• _Excerpted text_
☆ ☆ ☆ ☆ ☆ ☆ ☆
The Associated Press
Tuesday June 12, 2001

SAN QUENTIN — Glen “Buddy” Nickerson walked out of San Quentin State Prison a free man Monday, 17 years after he says he was wrongly sentenced to life in prison for two murders. 

“I didn’t do it, and I’ve been saying it for 17 years,” Nickerson said after his release, hugging two attorneys who have fought to free him for the past five years. 

A federal judge presiding over Nickerson’s innocence appeal believes he may not be guilty of the charges, and has ordered him released until court proceedings before her are concluded. 

“I knew all along that he was wrongly convicted,” said Nickerson’s father, Glen Nickerson Sr., who waited outside the prison gate to greet Nickerson with a dozen other friends and family members. 

Nickerson’s family posted the $500,000 bail before U.S. Magistrate Joseph Spero, who urged the prisoner to abide by a litany of rules, including getting a job and staying out of trouble as his appeal before a different federal judge proceeds. 

“I give my word, your honor,” Nickerson, 45, replied to the judge. 

After his release, the tattooed Nickerson said he plans to “find a job and try to get my life back together.” 

U.S. District Judge Marilyn Hall Patel said June 1 that evidence before her “strongly suggest that the trial which resulted in (Nickerson’s) convictions was marked by suppression and destruction of evidence and perjury by the state’s investigators.” 

State prosecutors objected to his release. 

Deputy Attorney General Gregory Ott told Spero that “we are dealing with a convicted double murderer.”
☆ ☆ ☆ ☆ ☆ ☆ ☆
• _Data listing_
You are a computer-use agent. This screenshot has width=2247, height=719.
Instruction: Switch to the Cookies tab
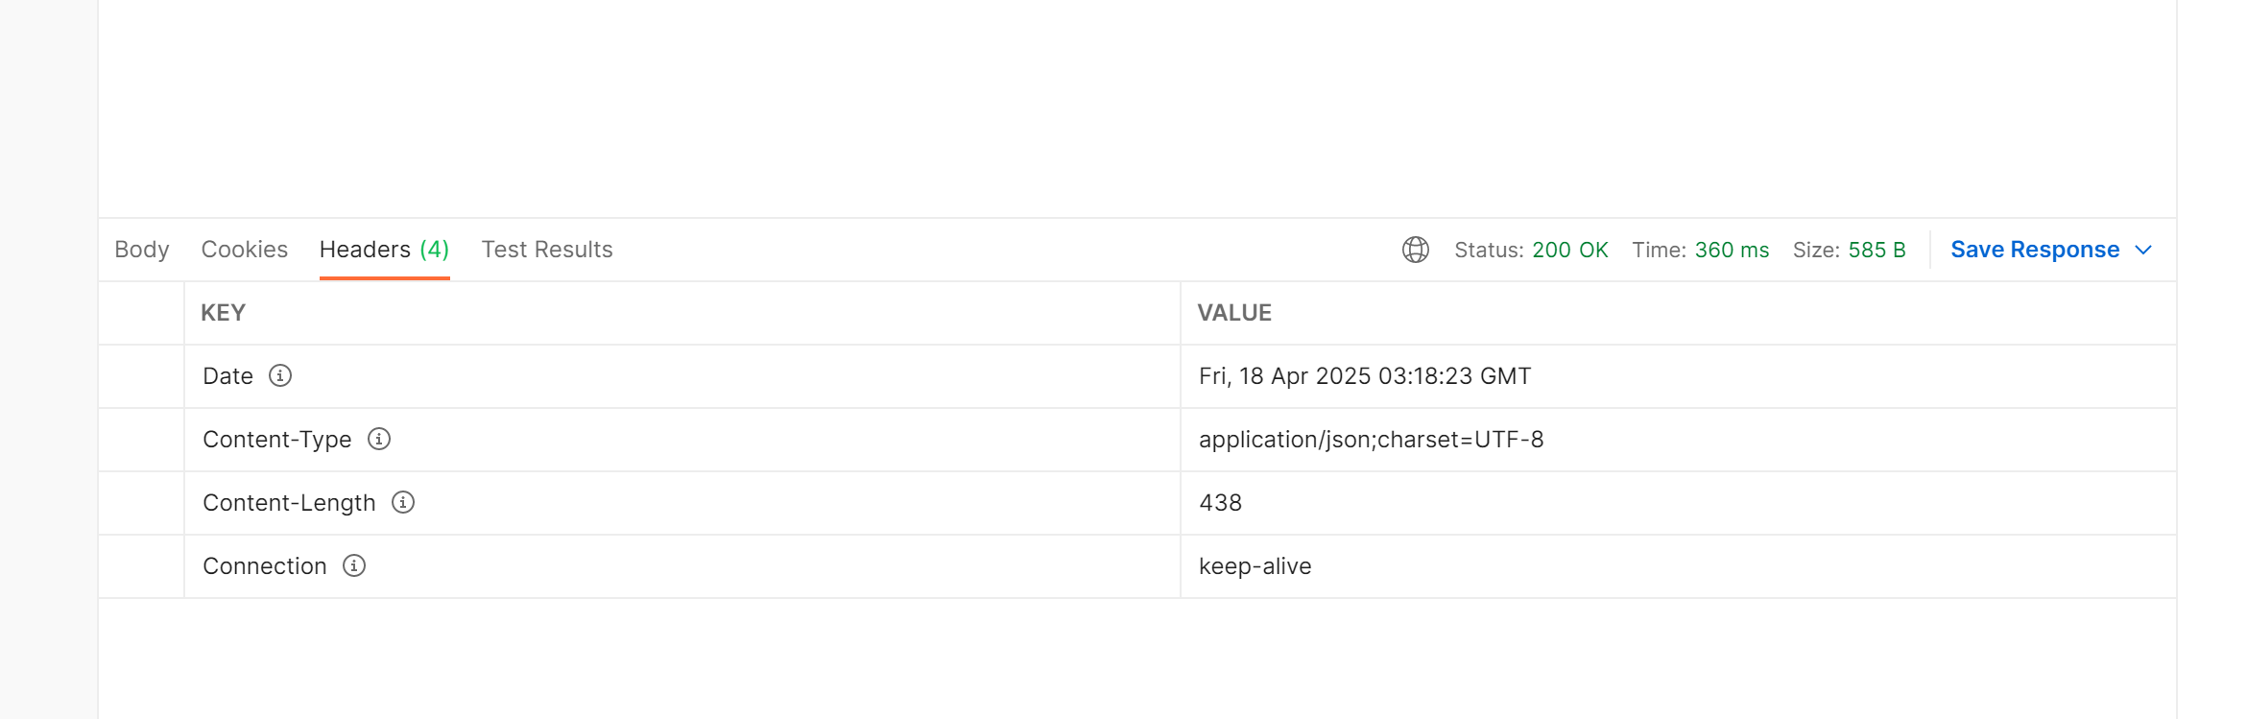[x=244, y=250]
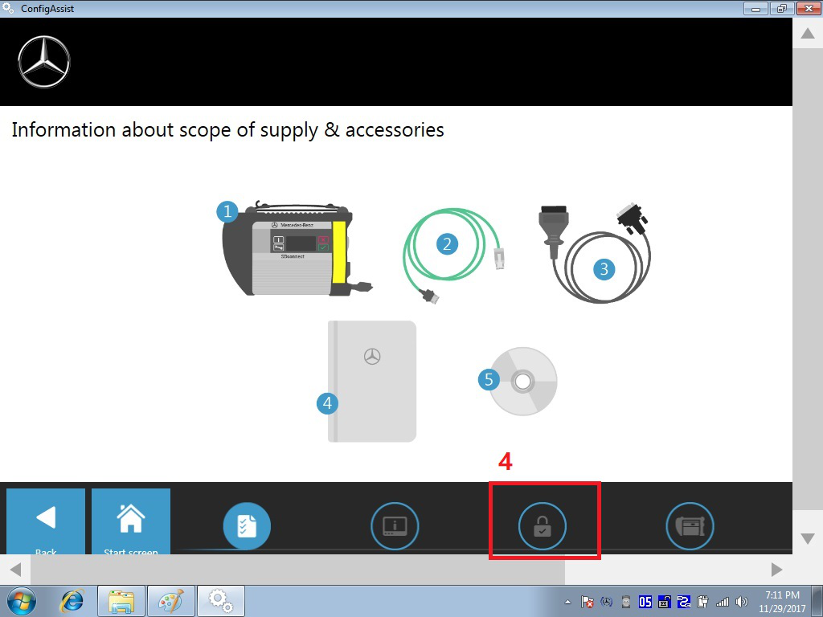Click the right scroll arrow below the content
Image resolution: width=823 pixels, height=617 pixels.
tap(776, 569)
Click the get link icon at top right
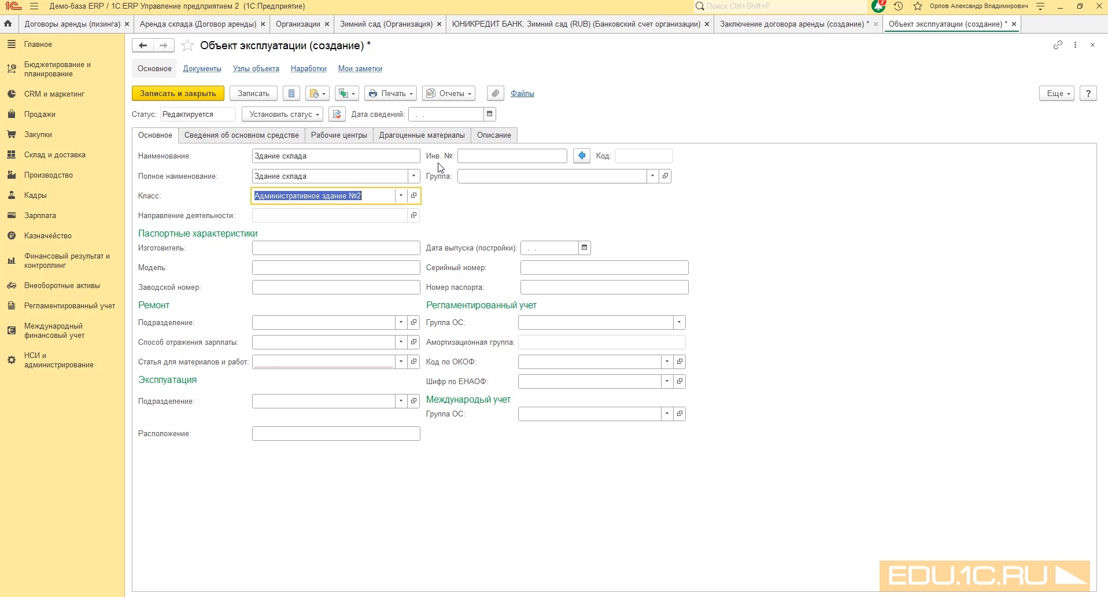 [1058, 45]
☆ ☆ ☆ ☆ ☆ ☆ ☆
• _What to do_
[1] Copy word for word the part of the article on Glen Nickerson's release starting with "The Associated Press" and going on through "for two murders.".
[2] Extend the article on Glen Nickerson's release past its final sentence.

• _Per-task answers_
[1]
The Associated Press
Tuesday June 12, 2001

SAN QUENTIN — Glen “Buddy” Nickerson walked out of San Quentin State Prison a free man Monday, 17 years after he says he was wrongly sentenced to life in prison for two murders.

[2]
Patel and Nickerson’s attorneys have complained since November that Santa Clara County and state prosecutors have dragged their feet in complying with orders to produce a host of documents and statements she has ordered in the case. 

“We can drag this out when he’s not in custody,” Patel said during a hearing last month. 

Nickerson’s lawyers have assembled new evidence casting doubt on his conviction for his role in a 1984 shootout that left two men dead and set off years of still-unresolved litigation. 

Patel ordered prosecutors to file documents outlining what evidence they have that would contradict a host of new evidence that prompted his attorney, M. Gerald Schwartzbach, to declare Nickerson “an innocent man.”  

Such evidence has not been forthcoming, Patel said. 

The new evidence from Nickerson’s attorneys includes the recent arrest and filing of murder charges against a long-sought suspect who has been linked to the murder scene through DNA evidence, admitted he was there and told investigators that Nickerson had nothing to do with the crime. 

Nickerson was convicted of the 1984 ambush shooting at a condominium in an unincorporated area of Santa Clara County, between San Jose and Los Gatos. After an apparent botched drug deal, a gunfight broke out and John Evans and his stepbrother, Mickie King, were shot to death.  

A third man, Michael Osorio, also was shot in the head, but survived to testify. 

Authorities eventually convicted Nickerson and two others. 

Evidence prompting Patel to determine that a jury would not find Nickerson guilty today includes the arrest two years ago of William Jahn, who was linked through DNA testing to one of the unsolved mysteries of the murder scene. Jahn’s trial is pending. 

One of the three attackers had been wounded during the gunfight, and fled from the condo, leaving a trail of blood.  

Jahn, picked up on a drug and weapons charge in San Jose in 1997, was matched to the blood trail; he also has scarring and metal fragments in his body from a gunshot wound. 

 

Prosecutors charged Jahn in March with murder in connection to the Evans and King murders. Jahn, while in custody, told Nickerson’s lawyers that Nickerson was not involved.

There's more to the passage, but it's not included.